Sportscasters Jim Leahey and Bobby Curran won't find some of the usual information at the same flip of a finger, either.
That's because the official source of all UH football information has been ordered by the NCAA to trim 16 pages from its 2005 guide ... or else.
At UH, officials say that means chucking the year-by-year leaders section and some other areas deemed non-essential to get down from 224 pages.
Yes, this is what it has come to: the NCAA police force, no longer content to keep track of players' meals, will be counting pages now, too.
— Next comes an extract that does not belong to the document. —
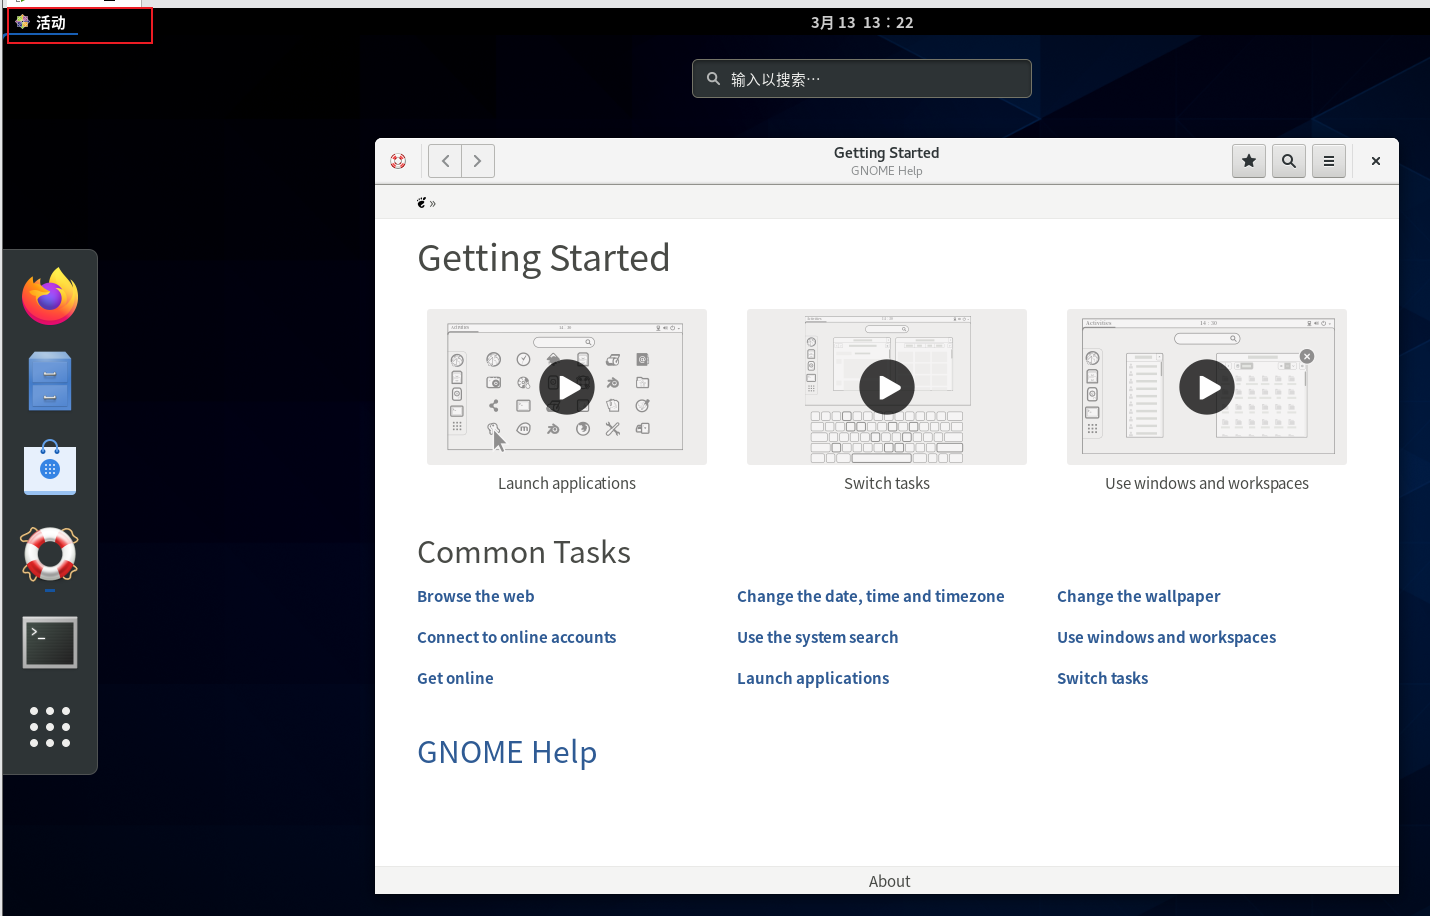The height and width of the screenshot is (916, 1430).
Task: Open "Change the date, time and timezone"
Action: pos(870,596)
And, 208 has been determined to be the magic number.
Can there be any surer sign that the football season is upon us?
At a time when "cost containment" is the flavor of the month, this is how the NCAA has chosen to reel in expenses, though UH said it will not likely save much from the $20,000 it spends on the guide.
Never mind that there are many more high-cost areas left untouched, this is where the NCAA is putting its foot down on fiscal sanity.
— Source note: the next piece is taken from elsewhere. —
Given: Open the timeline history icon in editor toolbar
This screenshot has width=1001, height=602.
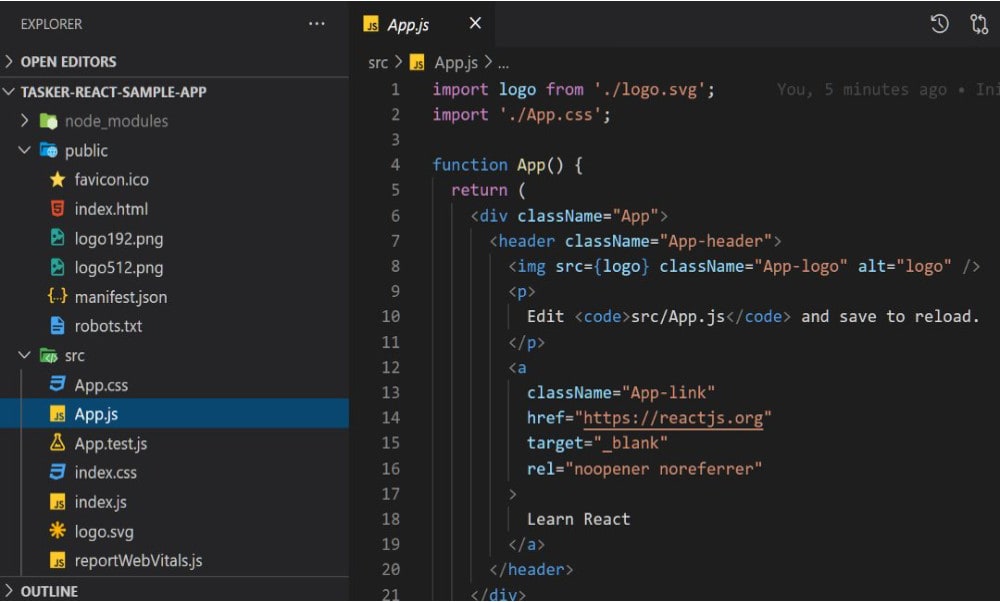Looking at the screenshot, I should point(939,24).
Of course, "media guide" has long since become a misnomer since coaches use them as basic recruiting tools and athletic departments, such as UH, distribute them to season ticket buyers and boosters. At UH, 6,500 guides are distributed, most of them to people other than the media, a spokesman said.
Lois Manin, UH sports information director, said the Warriors' guide, which players often hang onto as a memento of their career, player bios and facts will be largely retained but made to "fit better" in the tighter format.
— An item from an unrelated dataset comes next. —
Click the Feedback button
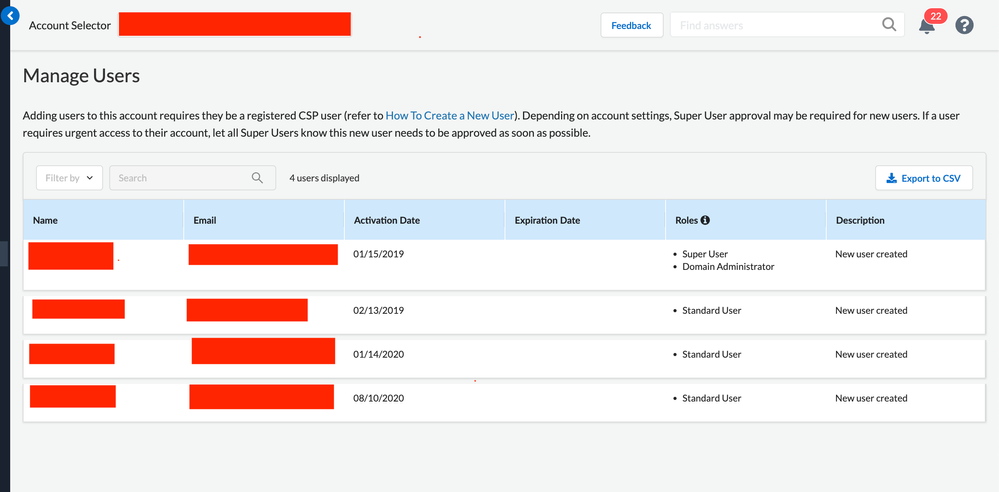 pos(631,25)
UH's editing task, however, pales in comparison to some marquee football schools. Michigan has to trim its heretofore 416-page guide in half. Notre Dame could be a few legends light as it comes down from 464 pages. Nebraska's 440-page Big Red will look more like Mao's little red book.
Ostensibly, we're told, forcing all schools to adhere to one set of guidelines is supposed to also help "level" the recruiting field. As if New Mexico State will start nabbing would-be Oklahoma recruits just because the Sooners' once 364-page tome no longer resembles the Gutenberg Bible.
Clearly, players pick their schools more on name and winning tradition than the size of guidebooks the heritage is contained therein.
Meanwhile, there is one book that could use some trimming and that the NCAA has somehow overlooked in its mandated rollback: the NCAA Manual.